Sunday Apr 14, 2024
My husband is an amazing cook. He reads recipes, comes up with his own variations, blending and layering ingredients in new and delicious ways. Even though he is amazing in our kitchen, he could not own a restaurant. Why? He knows how to time a meal with three dishes for eight people, but expanding that to thirty dishes, for one hundred people requires skills he does not have.
What does it take to be a social media chef?
The same challenge exists when it comes to professional social media. Lots of people are good on social media. They are funny and engaging. They have a large following and interact regularly. But just because they are great at managing their own accounts does not mean they have the skills to be a successful social media chef.
Precise Recipes
It is easy to improvise when you are cooking for a few people. A pinch of this, a dash of that. If you don’t have enough potatoes you can substitute with carrots. When you are cooking for a larger group and they expect a potato, that is what you have to serve. Slight variations will dramatically change your dishes when you are cooking on a large scale, so a precise recipe is required to order the food you need in bulk. In professional social media, that recipe is your content calendar. It outlines the ingredients (types of content) and the schedule (how often and when you will post). It is also used to create your shopping list.
A professional doesn’t just grab a random stock image at the last minute. Posts are planned, appropriate images and Gifs are selected, or created and scheduled to drop in the timeline at exactly the right time. While many experts have conducted research to find the exact right time, Sprout social has a terrific post on this topic. A professional social media chef knows how to use the industry standards, individual client data, and their own experience honed across a range of clients to create the ideal schedule.
Manage the Kitchen
When my husband is cooking the rest of the family stays out of the kitchen. He manages his time, switching from pot to pot so every dish arrives on the table at the same time. That works on a small scale, but restaurant chefs must create standard practices, train their staff, delegate tasks, and stay on top of everything that is happening at the same time. They can let go because they have laid the groundwork.
A professional social media chef will do the same thing. Whether they are part of your marketing team or an outside expert, their first task must be to create standard practices. Next, social media won’t work if you are relying on just one person to put messages out there. Everyone on your team needs to be trained and know how to engage in order to support the company’s social media program. Non-profit organizations with small staffs and large volunteer groups should extend this training to the loyal external community. When it comes to social media, the more people supporting the chef, the more delicious the result.

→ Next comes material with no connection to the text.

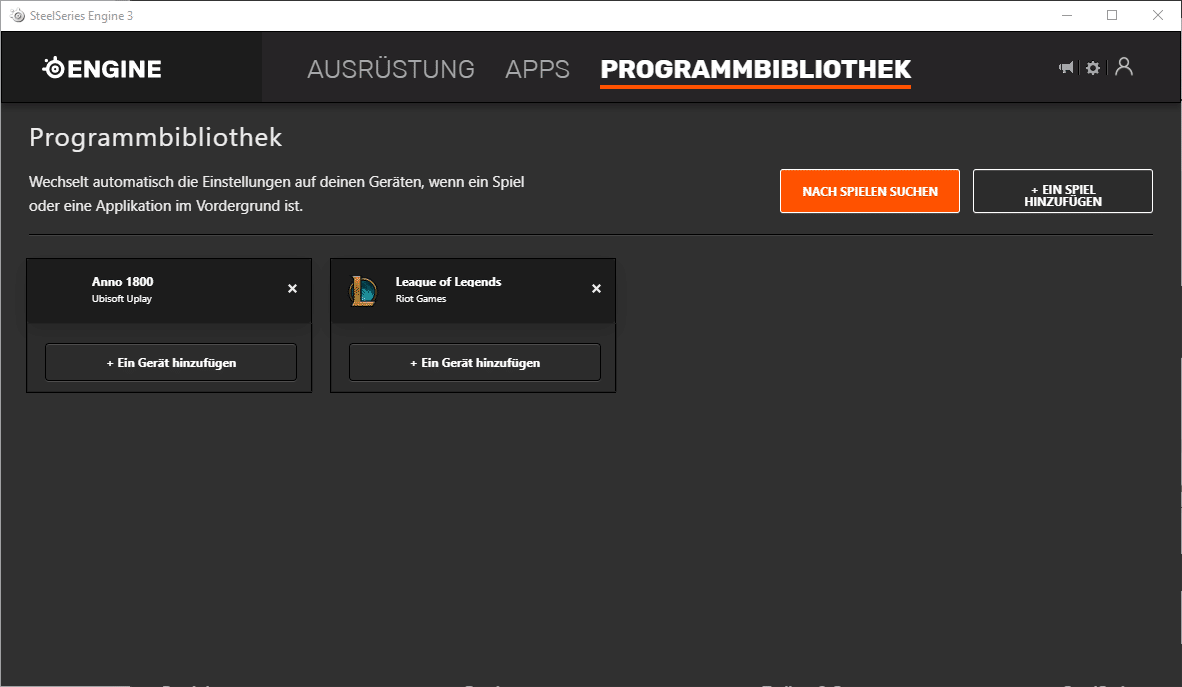
Task: Remove League of Legends with its X icon
Action: (x=596, y=289)
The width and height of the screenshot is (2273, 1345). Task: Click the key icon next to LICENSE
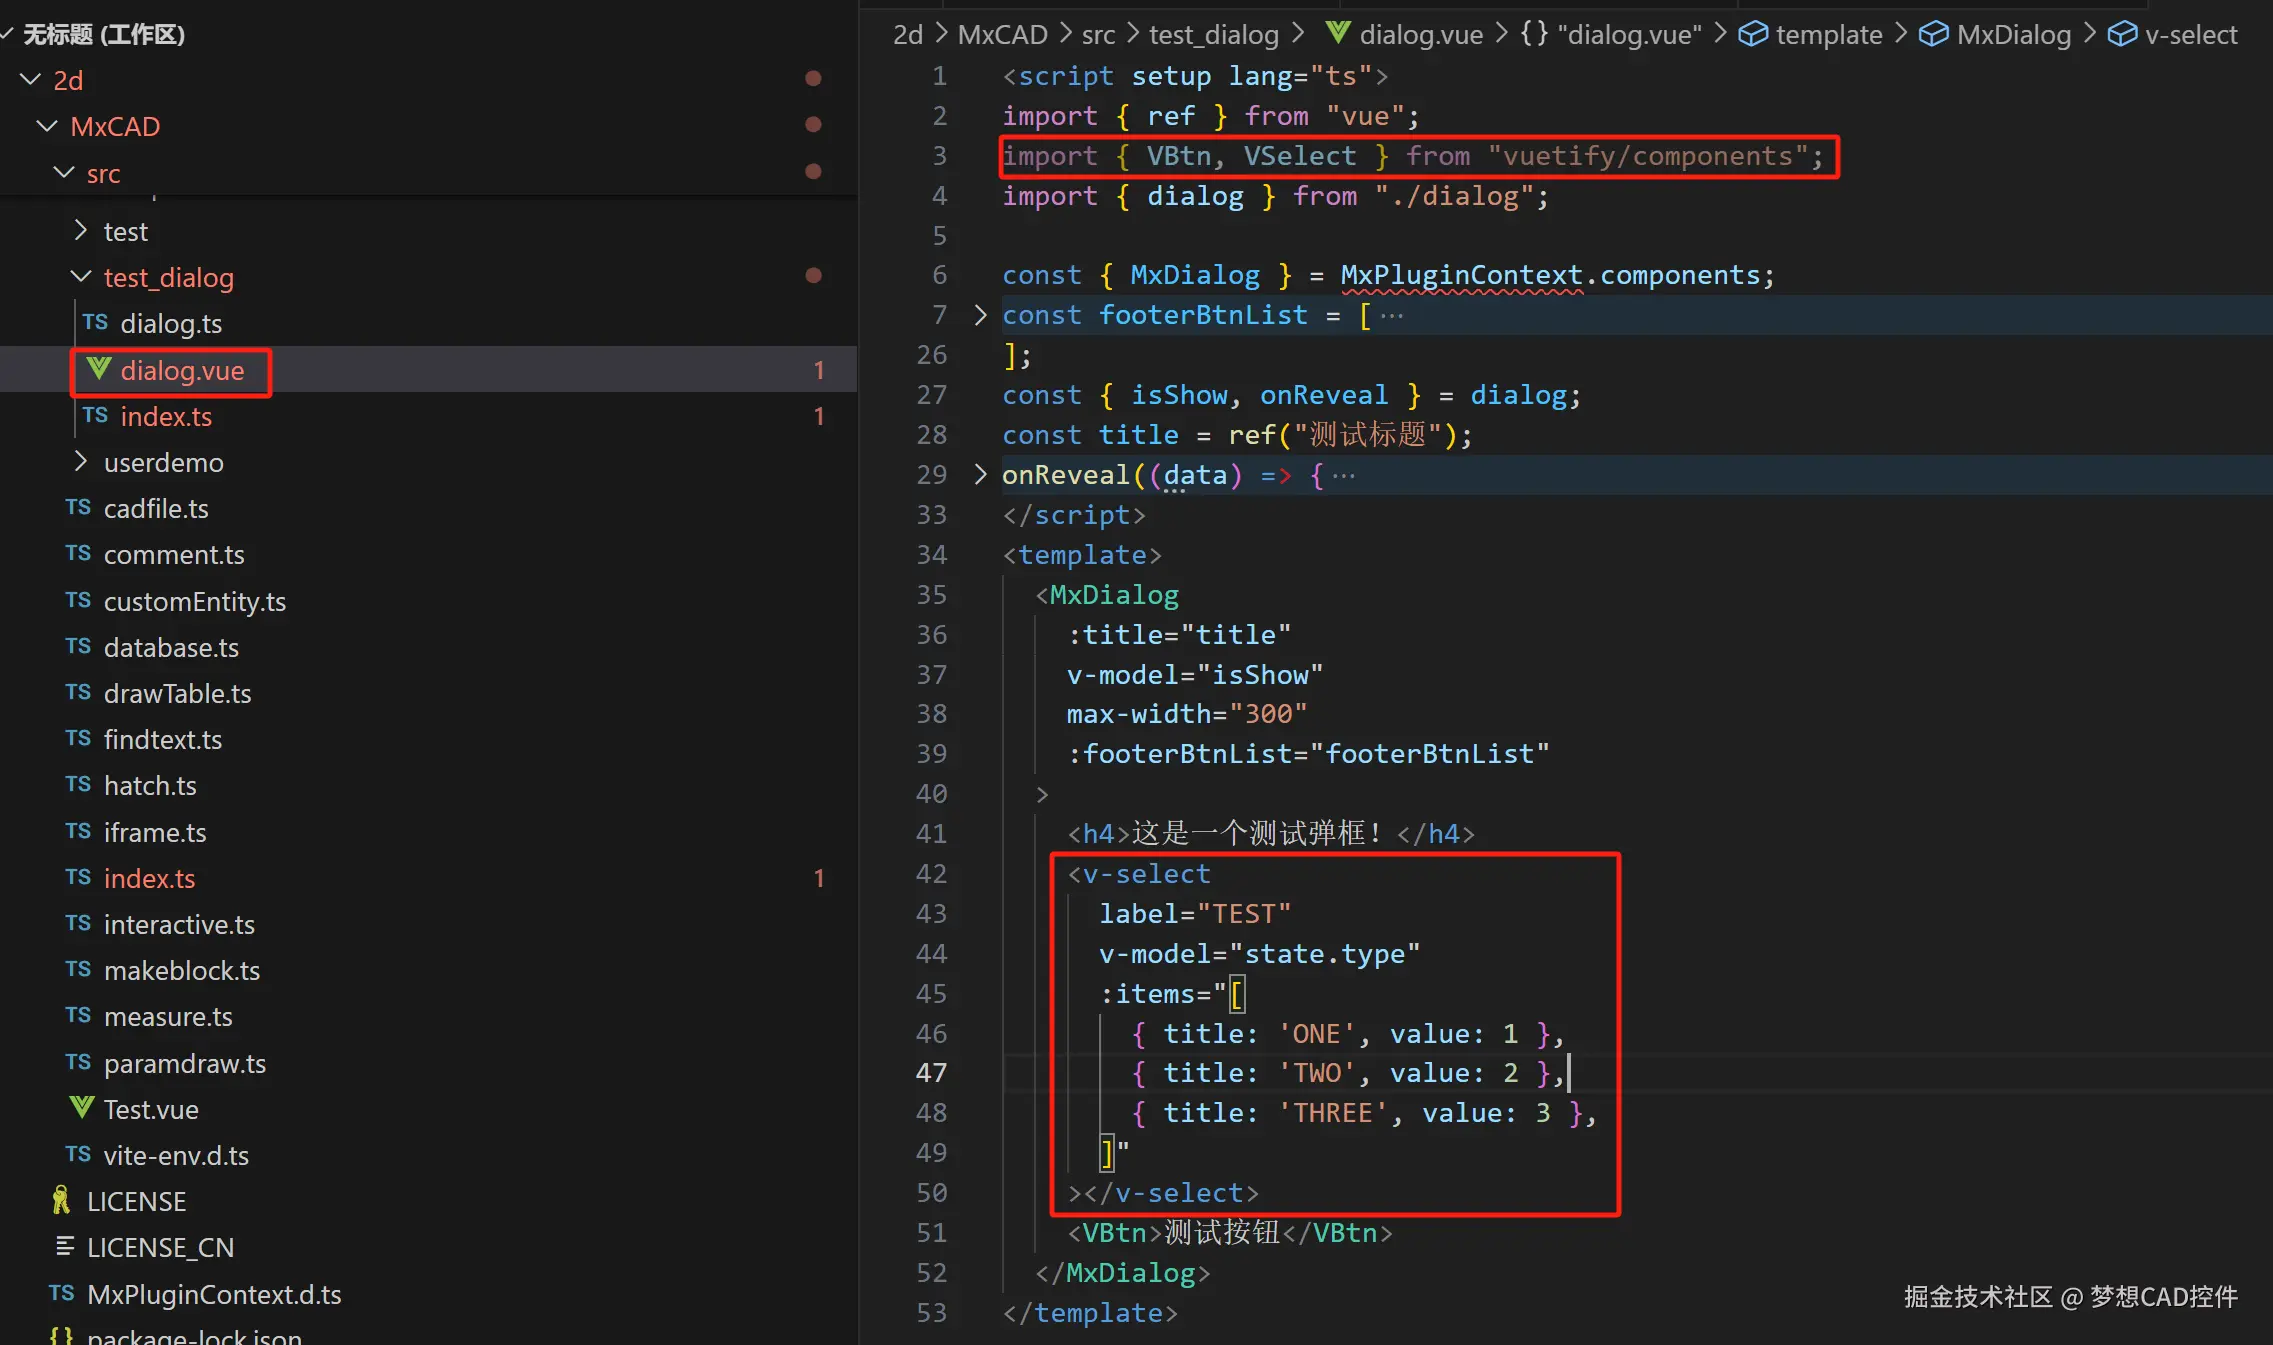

Walk into any restaurant kitchen during the dinner rush and it feels a bit like managed chaos. Somehow, in this chaos, the chef knows what is going on at each station. Social media management can feel that way as well. This is especially true as you widen your team, allowing multiple people to share and even post directly to your social pages. A good social media chef is continually training, coaching, providing guidance to marshall the resources of their entire team.